Application of Space and Place Theories to Design

This is an advance summary of a forthcoming article in the Oxford Research Encyclopedia of Anthropology. Please check back later for the full article.

The history of anthropological research into the reciprocal influences of human behavior and space and place in the production and use of built environments reveals a long-term growing awareness. While concern for the spatial needs of children and the elderly, special populations, and contemporary workers appear as the main focus of attention, these questions actually originated in the 19th century with the design of mental hospitals seeking to “cure” schizophrenics. Vigorous renewed interest in questions of human behavior and the built environment re-emerged in the mid-20th century when architects, landscape architects, planners, and facility managers, sometimes also trained in psychology or sociology, began investigating the kinds of designs that might be more prosthetic for people with disabilities, that could accommodate and support social interaction, or that could inhibit or protect users of dangerous public spaces.

Grounded in the research methods of ethnography, sociocultural anthropologists have traditionally described native peoples in relation to their physical environments giving rise to economic, sociological, and political systems that they invented and adapted to enable their survival. The concept of culture—a holistic understanding of integrated collectivized institutionalized systems and values—frames these investigations and findings. From multicultural and cross-cultural perspectives, anthropologists have often tested findings from more individualized American or western studies to advance a perspective that all human uses of the built and natural environments are cultural.

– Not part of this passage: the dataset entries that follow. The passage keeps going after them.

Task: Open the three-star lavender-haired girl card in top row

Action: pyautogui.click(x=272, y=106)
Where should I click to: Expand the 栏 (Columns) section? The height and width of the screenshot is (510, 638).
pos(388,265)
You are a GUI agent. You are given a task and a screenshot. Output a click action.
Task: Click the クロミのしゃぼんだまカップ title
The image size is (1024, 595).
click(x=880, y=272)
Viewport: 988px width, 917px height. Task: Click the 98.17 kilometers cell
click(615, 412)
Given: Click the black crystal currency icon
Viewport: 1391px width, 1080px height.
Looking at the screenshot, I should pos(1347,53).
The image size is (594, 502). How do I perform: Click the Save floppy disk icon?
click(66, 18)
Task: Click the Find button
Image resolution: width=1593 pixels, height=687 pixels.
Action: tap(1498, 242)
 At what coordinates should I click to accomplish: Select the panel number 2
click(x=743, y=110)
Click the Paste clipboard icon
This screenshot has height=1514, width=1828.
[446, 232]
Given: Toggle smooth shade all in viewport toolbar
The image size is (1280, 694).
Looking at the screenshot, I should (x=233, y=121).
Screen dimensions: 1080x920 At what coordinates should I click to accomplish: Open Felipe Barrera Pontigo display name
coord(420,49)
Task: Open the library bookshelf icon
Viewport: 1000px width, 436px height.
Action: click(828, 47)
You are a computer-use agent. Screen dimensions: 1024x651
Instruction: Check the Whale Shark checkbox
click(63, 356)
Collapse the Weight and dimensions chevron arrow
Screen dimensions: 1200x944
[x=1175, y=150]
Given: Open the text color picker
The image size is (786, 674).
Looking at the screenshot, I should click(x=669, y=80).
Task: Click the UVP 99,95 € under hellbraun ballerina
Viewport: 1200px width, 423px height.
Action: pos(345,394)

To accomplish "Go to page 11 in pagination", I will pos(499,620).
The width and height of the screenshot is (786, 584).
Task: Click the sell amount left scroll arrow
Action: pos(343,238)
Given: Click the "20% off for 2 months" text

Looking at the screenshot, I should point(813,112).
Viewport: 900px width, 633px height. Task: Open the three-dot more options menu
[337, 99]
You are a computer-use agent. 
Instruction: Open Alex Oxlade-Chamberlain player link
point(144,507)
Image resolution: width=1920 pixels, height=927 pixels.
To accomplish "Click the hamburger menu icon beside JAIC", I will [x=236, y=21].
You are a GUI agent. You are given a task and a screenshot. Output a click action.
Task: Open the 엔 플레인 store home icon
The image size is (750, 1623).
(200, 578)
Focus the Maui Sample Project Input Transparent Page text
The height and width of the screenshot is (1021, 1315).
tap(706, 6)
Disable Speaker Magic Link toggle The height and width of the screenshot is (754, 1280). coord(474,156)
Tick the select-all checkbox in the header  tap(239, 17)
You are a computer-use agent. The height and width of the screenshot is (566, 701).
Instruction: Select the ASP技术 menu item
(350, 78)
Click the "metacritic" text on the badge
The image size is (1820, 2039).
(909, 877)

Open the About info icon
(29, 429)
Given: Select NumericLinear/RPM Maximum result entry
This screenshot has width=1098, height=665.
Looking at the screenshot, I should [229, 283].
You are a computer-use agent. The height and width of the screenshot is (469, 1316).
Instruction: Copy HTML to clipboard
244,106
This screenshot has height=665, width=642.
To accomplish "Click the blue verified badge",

A variety of theories of space and place emphasize notions of practical and symbolic foundations in place making: perception, cognition, and proxemic differences in spatial recognition; structuralist; consumption; practice, and moral/ethical dimensions of engagement. In addition, the study of contemporary institutions (prisons, hospitals, and schools), work environments, recreational and outdoor spaces, and housing and neighborhood, all offer opportunities for cultural insights and design recommendations. International disasters, such as earthquakes and floods, and slum dwellings in developing countries provide further opportunities. Finally, in the world of professional design services, anthropology contributes insights into POE (Post Occupancy Evaluation), and in design, anthropology provides an emphasis on participation to validate research-based design recommendations.